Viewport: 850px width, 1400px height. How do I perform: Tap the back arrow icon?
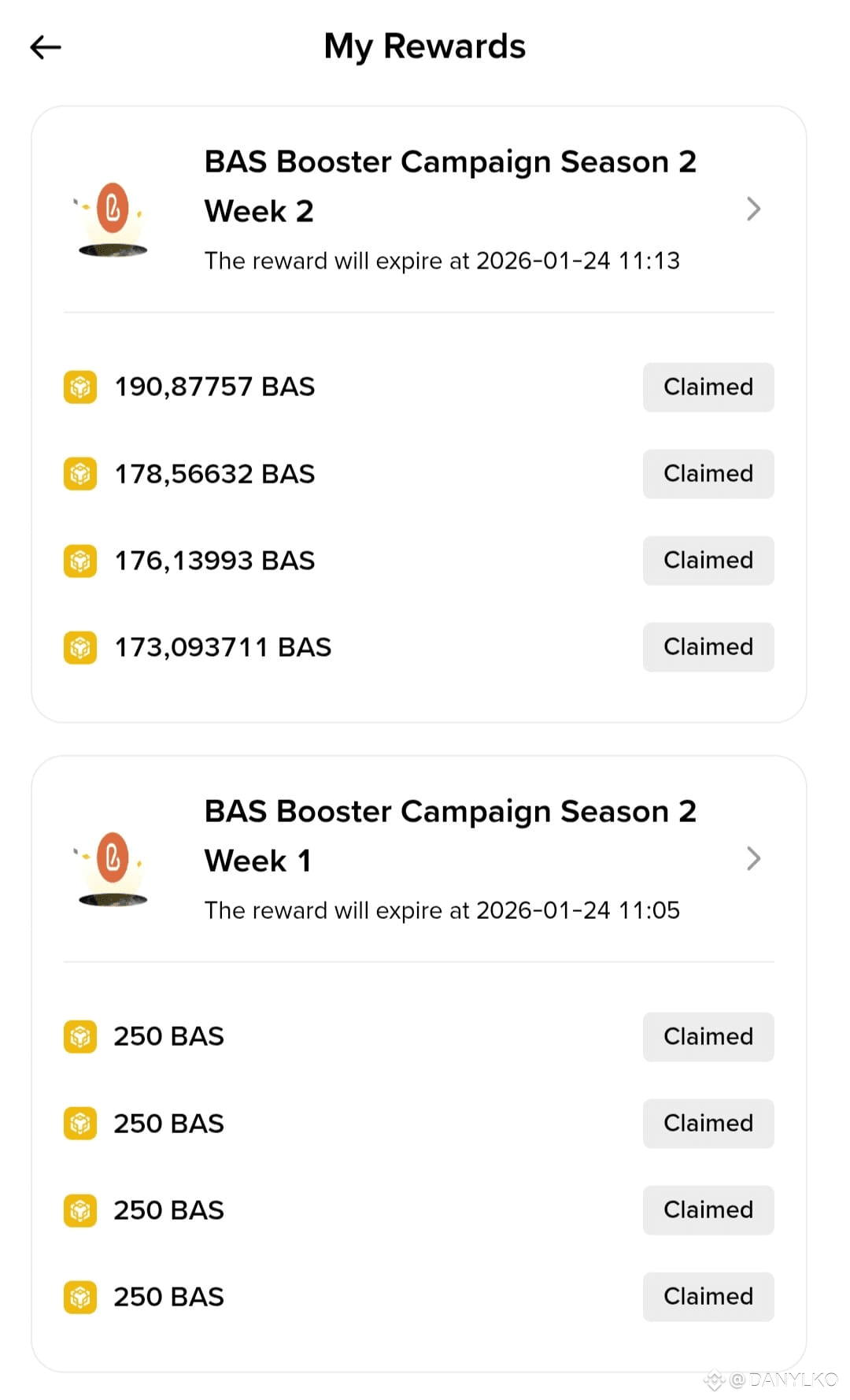click(46, 47)
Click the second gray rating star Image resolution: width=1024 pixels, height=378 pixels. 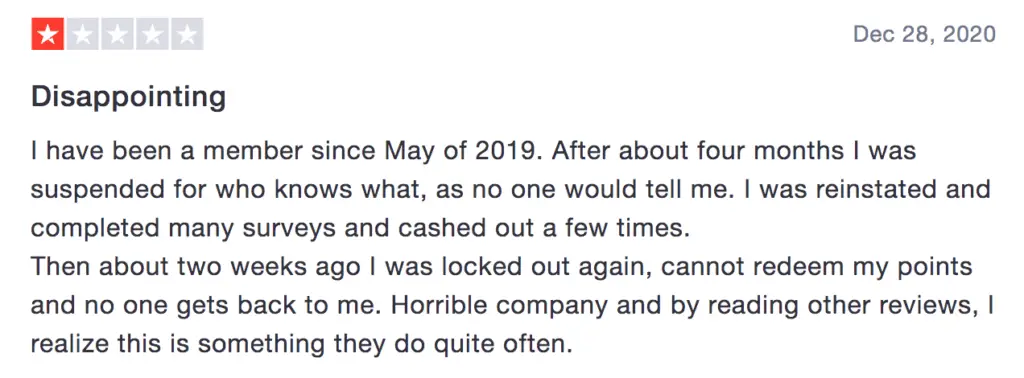[x=82, y=35]
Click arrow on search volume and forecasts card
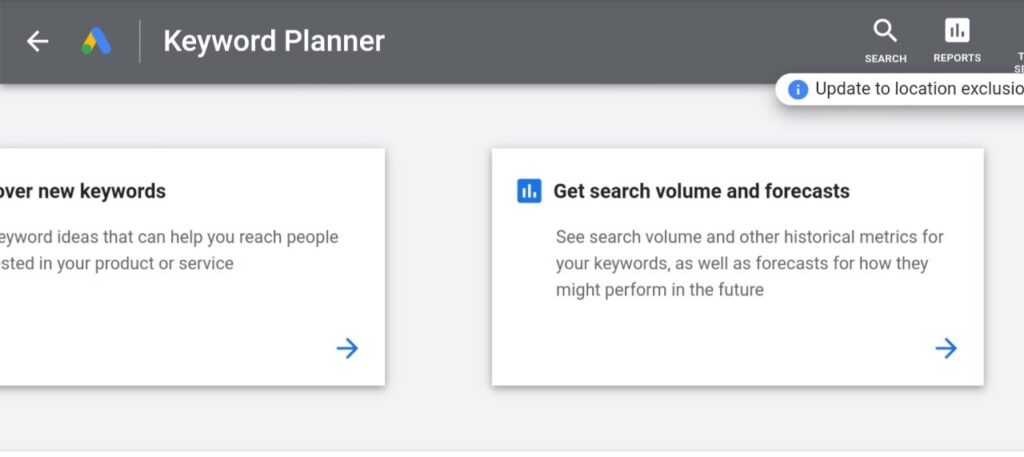The width and height of the screenshot is (1024, 457). point(946,348)
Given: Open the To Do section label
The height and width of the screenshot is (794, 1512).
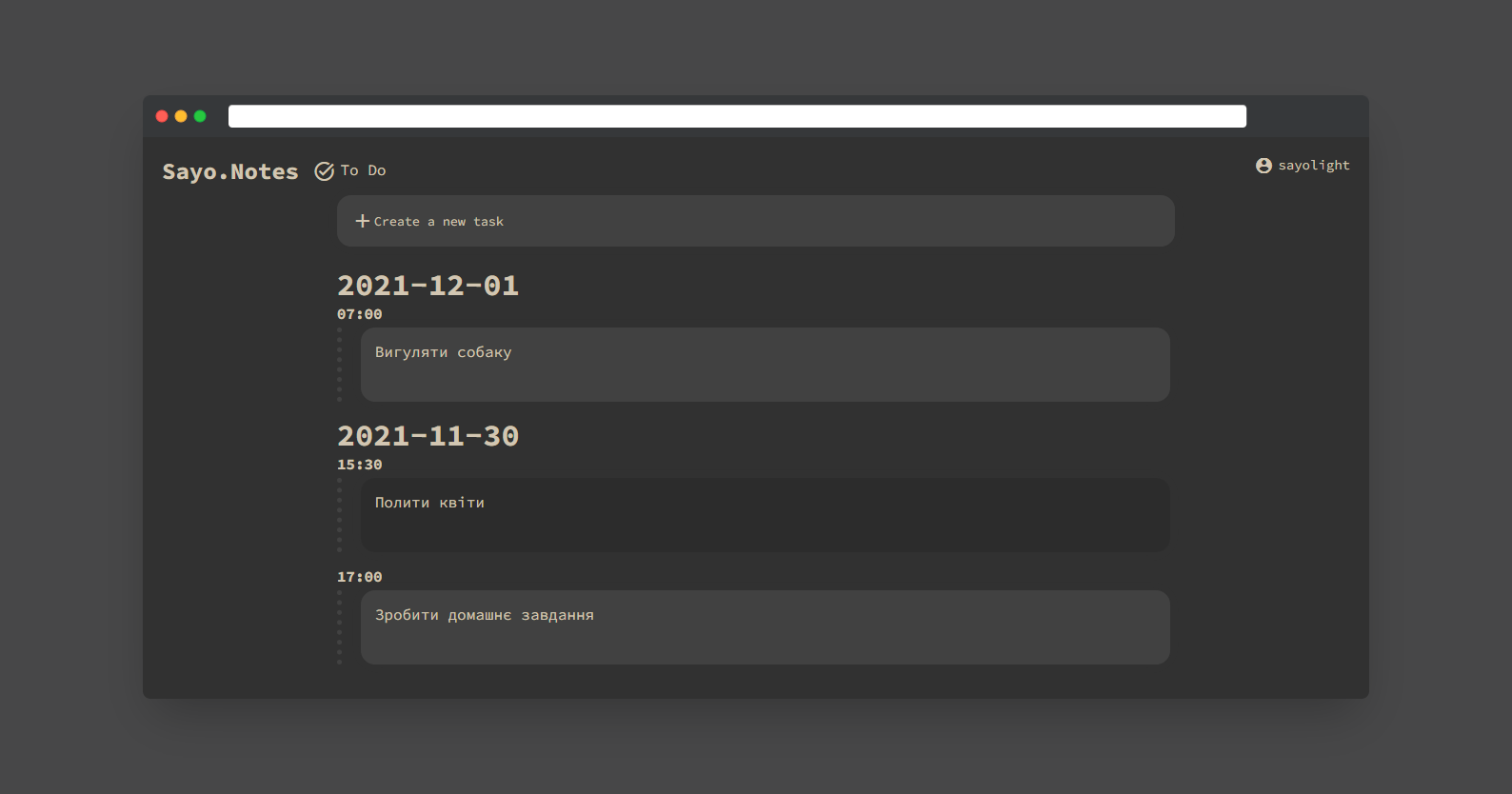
+-------+
Written instruction
Recast the lines above, starting with the line that contains "Given: Open the To Do section label" and running through the end, as a JSON list of strings with one string per line. Omit blank lines and leave the pictures out.

Final answer
[
  "Given: Open the To Do section label",
  "The height and width of the screenshot is (794, 1512)."
]